Patologia veterinaria. - I bacilli paratifici possono causare infezioni negli animali, trasmissibili all'uomo specialmente mediante l'uso delle carni. I bacilli paratifici capaci di malattia negli animali non svolgono azione patogena obbligata; in condizioni normali sono diffusi nell'ambiente e sono ospiti degli stessi animali, senza che questi risentano la minima azione dannosa. Perché da innocui si facciano patogeni, necessitano particolari condizioni capaci di diminuire la resistenza degli organismi (azione di altri germi, ricoveri antigienici, strapazzi fisici, errori alimentari, ecc.), o capaci di rendere virulenti quei bacilli comunemente saprofiti. Nella propagazione di certe infezioni paratifiche il contagio ha un valore limitato. L'insorgenza della malattia sembra più che altro sotto l'influenza di cause predisponenti; però nella sua ulteriore diffusione enzootica, l'azione spiegata dai bacilli animalizzati vuole la sua parte d'importanza. In generale i bacilli in parola penetrano nell'organismo con gli alimenti; possono localizzarsi nell'apparecchio digerente causando enterite più o meno grave, oppure possono invadere il circolo sanguigno determinando il quadro di una setticemia.
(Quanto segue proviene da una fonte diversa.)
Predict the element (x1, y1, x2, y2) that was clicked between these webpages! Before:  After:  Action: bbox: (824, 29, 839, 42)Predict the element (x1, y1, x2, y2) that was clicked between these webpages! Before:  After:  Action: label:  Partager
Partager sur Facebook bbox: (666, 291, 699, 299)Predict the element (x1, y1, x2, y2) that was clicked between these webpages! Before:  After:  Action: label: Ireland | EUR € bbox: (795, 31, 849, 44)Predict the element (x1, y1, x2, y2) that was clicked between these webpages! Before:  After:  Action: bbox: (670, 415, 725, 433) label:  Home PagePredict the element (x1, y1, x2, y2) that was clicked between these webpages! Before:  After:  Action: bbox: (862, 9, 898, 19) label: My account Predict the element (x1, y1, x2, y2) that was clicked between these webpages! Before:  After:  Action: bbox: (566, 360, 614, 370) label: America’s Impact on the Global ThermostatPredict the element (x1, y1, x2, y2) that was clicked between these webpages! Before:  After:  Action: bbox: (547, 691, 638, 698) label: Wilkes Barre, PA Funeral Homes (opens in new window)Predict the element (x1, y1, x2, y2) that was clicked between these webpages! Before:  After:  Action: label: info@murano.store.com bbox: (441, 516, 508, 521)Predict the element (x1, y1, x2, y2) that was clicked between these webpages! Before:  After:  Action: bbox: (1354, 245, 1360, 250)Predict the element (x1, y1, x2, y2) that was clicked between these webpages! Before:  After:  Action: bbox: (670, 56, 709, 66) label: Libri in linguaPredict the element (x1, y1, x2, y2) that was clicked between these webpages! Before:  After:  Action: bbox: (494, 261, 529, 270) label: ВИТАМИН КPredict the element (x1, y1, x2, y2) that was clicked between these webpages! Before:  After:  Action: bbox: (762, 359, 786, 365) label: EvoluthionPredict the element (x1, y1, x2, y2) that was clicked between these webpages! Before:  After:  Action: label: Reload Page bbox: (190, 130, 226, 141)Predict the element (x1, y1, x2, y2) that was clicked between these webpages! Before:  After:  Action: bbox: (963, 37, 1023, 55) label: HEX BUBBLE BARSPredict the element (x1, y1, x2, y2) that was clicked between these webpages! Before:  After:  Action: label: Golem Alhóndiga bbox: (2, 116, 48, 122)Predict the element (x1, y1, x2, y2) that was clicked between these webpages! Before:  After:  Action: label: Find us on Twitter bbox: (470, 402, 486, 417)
Paratifo nei vitelli. - È una malattia determinata da bacilli di Gärtner (spesso dal sottotipo Dublino-Kiel); decorre in generale in forma setticemica e ne sono colpiti i vitelli lattanti, specie dalla 3ª alla 6ª settimana di età. L'infezione può avere carattere benigno o maligno. Le manifestazioni proprie della fase setticemica sono in generale precedute da quelle di una gastroenterite e seguite dalla comparsa di artriti, di focolai di broncopolmonite, di nefrite. Il quadro anatomo-patologico offre di caratteristico l'esistenza di focolai miliari necrotici al fegato e alla milza. Il decorso varia dai 5 ai 25 giorni; nelle forme benigne la guarigione si ha di regola. Per la diagnosi, i reperti clinici, potendo essere assai varî e per nulla caratteristici, vogliono il suffragio delle ricerche anatomiche, microscopiche e batteriologiche. Il trattamento curativo mira a combattere, oltre alle manifestazioni sintomatiche, variabili da caso a caso, anche l'azione causale (siero antiparatifico). Negli allevamenti colpiti si ricorre con vantaggio, oltre che ai metodi di profilassi diretta, all'immunizzazione passiva o attiva dei vitelli subito dopo la nascita o all'immunizzazione attiva delle madri in gravidanza avanzata.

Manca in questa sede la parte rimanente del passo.